▶ Page extract
Some of her bones are broken. Her body is bruised.
Her husband has abused her.
Their daughter denies the abuse, saying they like each other's company.
Though scenes like this happen every day, elder abuse is one of the nation's dirty little secrets.
Most of us don't know or don't accept it.
Linda Vinton, an associate professor of social work at FSU, is working to expose the truth.
For her work, she has won this year's Governor's Peace at Home Award for Domestic Violence Research.
Vinton is "one of the only people in Florida, and in the nation, who is doing work on this subject," said Sharon Maxwell, an FSU professor and member of the Governor's Task Force on Domestic Violence.
By studying shelters for abused women, Vinton found that in 1992 only 8 percent of responding shelters in Florida had programs for abused women over 60. Her follow-up study in 1995 showed that 22 percent of the shelters had these programs.
It's difficult to show the nation that the abuse is going on, and it is even harder to persuade women to leave married lives, Vinton said.
The country is in denial, but no more than we have been in the past, she said.
"We refused to believe there was child abuse until the 1950s, how ridiculous," Vinton said. "Then we had the '60s, and, thank God, we wouldn't think about women being abused if we didn't have the '60s. ... Then all of a sudden, in the '70s, we had the shelter movement, and that was because of the 1960s. ...then it took, really, Claude Pepper in the '80s to say, 'Look here, we have another problem.' "
"We have the young and middle aged; we have old people too in this situation," she said. "We just beat the hell out of everybody."
In the late 1970s and early 1980s, states began to pass elder-abuse laws. But, according to Vinton's research, domestic violence shelters didn't really start doing anything to solve the problem until the early 1990s.
There is a movement within the social-work community to help solve the problem, but it is a slow-moving project, Vinton said. The main solution is awareness, she said.
The American Association of Retired Persons called the first forum on elder abuse in 1992 after the president read an article by Vinton, "Abused Elders or Older Battered Women?"
As a result of the article, more than 400 women wrote letters to the AARP describing their abuse. Most said they had nowhere to go, they were scared, and when they tried to get help, they lost everything.

▶ Source information
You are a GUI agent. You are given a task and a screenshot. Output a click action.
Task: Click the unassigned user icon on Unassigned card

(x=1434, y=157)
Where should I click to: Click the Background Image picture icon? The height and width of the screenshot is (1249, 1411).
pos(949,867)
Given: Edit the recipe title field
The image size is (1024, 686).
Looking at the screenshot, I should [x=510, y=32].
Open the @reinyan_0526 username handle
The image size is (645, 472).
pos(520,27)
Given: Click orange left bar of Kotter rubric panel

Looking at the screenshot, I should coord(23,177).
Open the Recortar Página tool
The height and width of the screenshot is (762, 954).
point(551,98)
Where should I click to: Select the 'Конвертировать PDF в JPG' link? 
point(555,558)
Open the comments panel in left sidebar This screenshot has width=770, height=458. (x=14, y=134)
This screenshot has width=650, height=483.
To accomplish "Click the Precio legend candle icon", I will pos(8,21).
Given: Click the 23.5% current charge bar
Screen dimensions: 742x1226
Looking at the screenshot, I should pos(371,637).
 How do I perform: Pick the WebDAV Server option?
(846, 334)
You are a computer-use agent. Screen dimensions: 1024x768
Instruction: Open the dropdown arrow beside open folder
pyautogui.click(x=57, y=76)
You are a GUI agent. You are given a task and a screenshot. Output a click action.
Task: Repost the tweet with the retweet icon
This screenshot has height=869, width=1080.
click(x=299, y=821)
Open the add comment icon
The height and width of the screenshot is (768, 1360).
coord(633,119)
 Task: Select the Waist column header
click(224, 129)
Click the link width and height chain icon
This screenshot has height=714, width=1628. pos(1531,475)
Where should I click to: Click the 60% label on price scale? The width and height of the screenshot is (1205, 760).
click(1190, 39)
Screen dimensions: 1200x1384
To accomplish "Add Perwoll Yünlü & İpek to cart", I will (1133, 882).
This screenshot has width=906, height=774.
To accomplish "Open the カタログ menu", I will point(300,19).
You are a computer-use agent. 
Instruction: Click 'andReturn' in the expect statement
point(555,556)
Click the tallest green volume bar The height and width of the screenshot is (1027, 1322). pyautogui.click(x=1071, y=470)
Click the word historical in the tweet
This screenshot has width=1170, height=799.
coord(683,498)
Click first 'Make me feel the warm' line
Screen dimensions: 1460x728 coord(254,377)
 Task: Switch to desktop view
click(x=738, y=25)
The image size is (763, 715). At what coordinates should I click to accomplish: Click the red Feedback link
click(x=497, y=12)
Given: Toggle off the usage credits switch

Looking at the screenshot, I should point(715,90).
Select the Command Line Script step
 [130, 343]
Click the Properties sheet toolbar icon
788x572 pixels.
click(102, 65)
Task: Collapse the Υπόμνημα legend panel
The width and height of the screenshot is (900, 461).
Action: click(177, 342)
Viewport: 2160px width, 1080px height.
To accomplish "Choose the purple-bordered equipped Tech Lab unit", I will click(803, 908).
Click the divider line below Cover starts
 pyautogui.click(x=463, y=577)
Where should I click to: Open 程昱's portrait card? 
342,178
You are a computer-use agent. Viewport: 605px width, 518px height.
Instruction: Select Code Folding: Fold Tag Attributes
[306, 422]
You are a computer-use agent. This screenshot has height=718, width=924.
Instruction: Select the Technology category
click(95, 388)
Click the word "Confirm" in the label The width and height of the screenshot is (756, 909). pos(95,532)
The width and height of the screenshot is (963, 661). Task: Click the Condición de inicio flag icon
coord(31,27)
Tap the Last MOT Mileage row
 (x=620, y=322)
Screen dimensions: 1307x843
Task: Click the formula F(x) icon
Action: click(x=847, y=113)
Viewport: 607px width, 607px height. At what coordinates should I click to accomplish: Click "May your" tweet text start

▶ The task
Retype the portion of the article on elder abuse that begins at the words "The American Association" and stops after the words "they lost everything.", reproducing every word and punctuation mark without change.

▶ Answer box
The American Association of Retired Persons called the first forum on elder abuse in 1992 after the president read an article by Vinton, "Abused Elders or Older Battered Women?"
As a result of the article, more than 400 women wrote letters to the AARP describing their abuse. Most said they had nowhere to go, they were scared, and when they tried to get help, they lost everything.